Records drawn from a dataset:
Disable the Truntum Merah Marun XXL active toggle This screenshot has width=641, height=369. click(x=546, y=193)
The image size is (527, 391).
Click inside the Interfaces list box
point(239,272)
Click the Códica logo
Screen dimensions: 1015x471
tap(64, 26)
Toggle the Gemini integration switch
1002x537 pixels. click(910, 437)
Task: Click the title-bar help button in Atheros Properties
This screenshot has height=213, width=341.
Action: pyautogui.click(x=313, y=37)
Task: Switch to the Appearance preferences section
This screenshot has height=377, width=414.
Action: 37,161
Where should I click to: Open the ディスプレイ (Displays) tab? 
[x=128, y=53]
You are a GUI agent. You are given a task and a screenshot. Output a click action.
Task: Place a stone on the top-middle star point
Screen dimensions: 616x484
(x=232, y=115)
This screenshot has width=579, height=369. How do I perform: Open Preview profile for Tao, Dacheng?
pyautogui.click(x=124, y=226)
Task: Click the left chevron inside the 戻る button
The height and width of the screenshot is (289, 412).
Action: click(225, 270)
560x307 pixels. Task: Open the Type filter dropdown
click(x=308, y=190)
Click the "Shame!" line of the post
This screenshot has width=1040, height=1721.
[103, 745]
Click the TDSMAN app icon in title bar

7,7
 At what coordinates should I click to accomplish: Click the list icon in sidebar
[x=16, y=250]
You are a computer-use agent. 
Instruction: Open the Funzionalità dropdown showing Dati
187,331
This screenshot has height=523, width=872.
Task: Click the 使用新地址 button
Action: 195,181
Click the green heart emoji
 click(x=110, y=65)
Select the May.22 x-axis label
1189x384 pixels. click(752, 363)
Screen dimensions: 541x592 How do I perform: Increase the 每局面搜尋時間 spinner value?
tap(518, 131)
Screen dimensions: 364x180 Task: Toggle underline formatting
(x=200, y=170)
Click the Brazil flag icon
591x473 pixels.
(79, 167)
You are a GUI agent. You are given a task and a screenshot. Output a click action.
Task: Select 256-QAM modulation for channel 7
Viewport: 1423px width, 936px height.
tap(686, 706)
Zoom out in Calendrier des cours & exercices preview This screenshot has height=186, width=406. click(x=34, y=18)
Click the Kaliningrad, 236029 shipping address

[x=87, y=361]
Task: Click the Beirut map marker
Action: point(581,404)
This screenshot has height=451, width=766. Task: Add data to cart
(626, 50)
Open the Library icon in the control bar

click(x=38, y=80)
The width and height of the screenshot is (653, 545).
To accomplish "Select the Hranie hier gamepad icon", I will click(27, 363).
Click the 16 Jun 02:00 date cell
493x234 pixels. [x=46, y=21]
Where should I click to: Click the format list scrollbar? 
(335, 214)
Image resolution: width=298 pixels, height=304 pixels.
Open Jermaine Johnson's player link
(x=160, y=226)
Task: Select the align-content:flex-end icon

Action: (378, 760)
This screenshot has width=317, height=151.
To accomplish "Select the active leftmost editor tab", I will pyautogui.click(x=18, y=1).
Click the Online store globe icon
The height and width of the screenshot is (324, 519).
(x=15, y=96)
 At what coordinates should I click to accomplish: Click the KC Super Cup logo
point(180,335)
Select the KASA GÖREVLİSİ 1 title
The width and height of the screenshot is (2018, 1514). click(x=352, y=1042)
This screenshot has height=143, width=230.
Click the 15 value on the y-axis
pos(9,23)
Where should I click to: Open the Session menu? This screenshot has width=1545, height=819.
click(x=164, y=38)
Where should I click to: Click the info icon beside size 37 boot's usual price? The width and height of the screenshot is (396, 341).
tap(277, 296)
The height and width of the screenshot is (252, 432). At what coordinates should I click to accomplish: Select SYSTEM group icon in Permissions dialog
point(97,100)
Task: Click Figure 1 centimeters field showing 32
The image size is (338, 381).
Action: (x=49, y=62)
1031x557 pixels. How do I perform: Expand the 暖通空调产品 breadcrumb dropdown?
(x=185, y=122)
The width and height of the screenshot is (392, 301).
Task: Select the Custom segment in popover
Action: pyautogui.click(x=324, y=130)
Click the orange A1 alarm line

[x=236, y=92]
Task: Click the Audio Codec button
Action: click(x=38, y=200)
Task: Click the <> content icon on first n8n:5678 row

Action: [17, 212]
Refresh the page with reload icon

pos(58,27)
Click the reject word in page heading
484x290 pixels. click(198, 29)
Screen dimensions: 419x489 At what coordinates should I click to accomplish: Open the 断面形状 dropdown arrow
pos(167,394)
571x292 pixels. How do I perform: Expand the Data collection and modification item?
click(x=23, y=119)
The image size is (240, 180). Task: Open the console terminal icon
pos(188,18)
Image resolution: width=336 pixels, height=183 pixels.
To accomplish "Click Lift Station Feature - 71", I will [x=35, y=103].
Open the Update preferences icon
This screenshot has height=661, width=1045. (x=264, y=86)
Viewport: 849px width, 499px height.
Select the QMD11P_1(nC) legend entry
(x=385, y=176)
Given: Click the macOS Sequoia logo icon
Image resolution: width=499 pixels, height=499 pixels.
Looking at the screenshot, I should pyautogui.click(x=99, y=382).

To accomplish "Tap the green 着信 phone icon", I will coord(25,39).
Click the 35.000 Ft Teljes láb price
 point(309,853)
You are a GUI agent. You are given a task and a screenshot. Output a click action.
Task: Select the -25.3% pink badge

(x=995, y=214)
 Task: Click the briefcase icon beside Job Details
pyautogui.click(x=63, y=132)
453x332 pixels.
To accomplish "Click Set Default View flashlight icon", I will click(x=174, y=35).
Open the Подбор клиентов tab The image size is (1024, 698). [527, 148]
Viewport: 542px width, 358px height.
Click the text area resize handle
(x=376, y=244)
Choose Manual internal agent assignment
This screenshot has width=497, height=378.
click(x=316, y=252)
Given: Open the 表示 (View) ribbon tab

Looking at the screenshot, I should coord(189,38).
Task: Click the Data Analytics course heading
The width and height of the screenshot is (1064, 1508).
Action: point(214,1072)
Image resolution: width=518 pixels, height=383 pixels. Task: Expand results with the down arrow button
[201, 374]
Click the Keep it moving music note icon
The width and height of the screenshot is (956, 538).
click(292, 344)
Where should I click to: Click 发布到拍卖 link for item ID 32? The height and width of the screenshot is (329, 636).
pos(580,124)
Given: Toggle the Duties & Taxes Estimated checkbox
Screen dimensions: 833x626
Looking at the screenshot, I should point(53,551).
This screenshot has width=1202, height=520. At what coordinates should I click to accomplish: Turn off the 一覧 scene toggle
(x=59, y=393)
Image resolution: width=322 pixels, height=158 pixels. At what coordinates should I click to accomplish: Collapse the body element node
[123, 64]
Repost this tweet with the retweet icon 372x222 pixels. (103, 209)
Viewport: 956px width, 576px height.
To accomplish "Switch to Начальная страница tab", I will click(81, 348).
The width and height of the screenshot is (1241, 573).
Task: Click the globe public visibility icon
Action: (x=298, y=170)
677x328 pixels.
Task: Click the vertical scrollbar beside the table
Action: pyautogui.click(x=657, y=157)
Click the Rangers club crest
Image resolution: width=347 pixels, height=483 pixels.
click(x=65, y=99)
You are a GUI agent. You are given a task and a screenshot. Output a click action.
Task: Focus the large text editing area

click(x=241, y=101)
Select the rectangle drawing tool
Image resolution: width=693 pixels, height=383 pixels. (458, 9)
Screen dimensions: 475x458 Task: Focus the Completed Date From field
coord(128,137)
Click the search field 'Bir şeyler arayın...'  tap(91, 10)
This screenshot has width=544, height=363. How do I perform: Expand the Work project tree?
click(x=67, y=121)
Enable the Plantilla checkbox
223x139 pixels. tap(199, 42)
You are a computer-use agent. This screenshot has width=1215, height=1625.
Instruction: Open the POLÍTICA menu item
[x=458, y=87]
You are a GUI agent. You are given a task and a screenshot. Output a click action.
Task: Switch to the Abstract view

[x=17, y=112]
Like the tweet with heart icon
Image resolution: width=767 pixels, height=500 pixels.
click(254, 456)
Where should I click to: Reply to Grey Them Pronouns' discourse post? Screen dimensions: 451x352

> _EXERCISE PROMPT_:
From the entries above, write out only the lines starting at the line that holds "Image resolution: width=322" and ending at the line that holds "Viewport: 956px width, 576px height.", keeping both and matching them exactly.

> _REPLY_:
Image resolution: width=322 pixels, height=158 pixels. At what coordinates should I click to accomplish: Collapse the body element node
[123, 64]
Repost this tweet with the retweet icon 372x222 pixels. (103, 209)
Viewport: 956px width, 576px height.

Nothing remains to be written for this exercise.